What to do: Restate word for word the lines of the material below, from the line with "The height and width of the screenshot is (644, 1935)." to the line with "Task: Open a new browser tab", both lines included, and no others.

Entries provided:
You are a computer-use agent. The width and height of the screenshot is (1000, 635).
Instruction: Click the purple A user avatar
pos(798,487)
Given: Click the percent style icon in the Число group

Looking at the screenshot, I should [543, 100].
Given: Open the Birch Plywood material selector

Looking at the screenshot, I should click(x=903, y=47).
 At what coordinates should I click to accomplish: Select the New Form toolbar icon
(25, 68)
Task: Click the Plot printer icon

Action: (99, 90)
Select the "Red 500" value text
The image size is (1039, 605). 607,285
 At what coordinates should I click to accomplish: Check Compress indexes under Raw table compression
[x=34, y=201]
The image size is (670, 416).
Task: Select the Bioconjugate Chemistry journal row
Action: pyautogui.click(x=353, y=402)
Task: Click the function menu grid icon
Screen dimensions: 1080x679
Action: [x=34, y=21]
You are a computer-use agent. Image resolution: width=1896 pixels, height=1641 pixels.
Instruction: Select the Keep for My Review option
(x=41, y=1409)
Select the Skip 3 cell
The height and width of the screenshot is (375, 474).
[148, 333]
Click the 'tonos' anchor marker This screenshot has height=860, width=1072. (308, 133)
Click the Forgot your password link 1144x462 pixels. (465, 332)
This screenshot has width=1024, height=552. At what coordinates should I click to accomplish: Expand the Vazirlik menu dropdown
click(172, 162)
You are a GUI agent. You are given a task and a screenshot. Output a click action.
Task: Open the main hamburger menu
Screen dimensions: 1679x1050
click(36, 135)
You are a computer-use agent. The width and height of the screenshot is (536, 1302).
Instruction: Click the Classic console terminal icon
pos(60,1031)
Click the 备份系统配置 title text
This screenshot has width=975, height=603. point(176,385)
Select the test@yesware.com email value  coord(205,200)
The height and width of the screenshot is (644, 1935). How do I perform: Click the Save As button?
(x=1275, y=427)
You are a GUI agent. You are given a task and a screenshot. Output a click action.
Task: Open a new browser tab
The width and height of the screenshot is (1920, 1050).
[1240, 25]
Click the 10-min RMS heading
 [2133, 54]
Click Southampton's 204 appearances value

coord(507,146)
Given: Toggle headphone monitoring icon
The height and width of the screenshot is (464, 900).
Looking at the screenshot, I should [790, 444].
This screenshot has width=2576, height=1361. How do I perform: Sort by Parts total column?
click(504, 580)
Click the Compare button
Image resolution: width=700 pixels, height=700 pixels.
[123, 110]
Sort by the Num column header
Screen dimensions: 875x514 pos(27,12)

Reply:
The height and width of the screenshot is (644, 1935). How do I perform: Click the Save As button?
(x=1275, y=427)
You are a GUI agent. You are given a task and a screenshot. Output a click action.
Task: Open a new browser tab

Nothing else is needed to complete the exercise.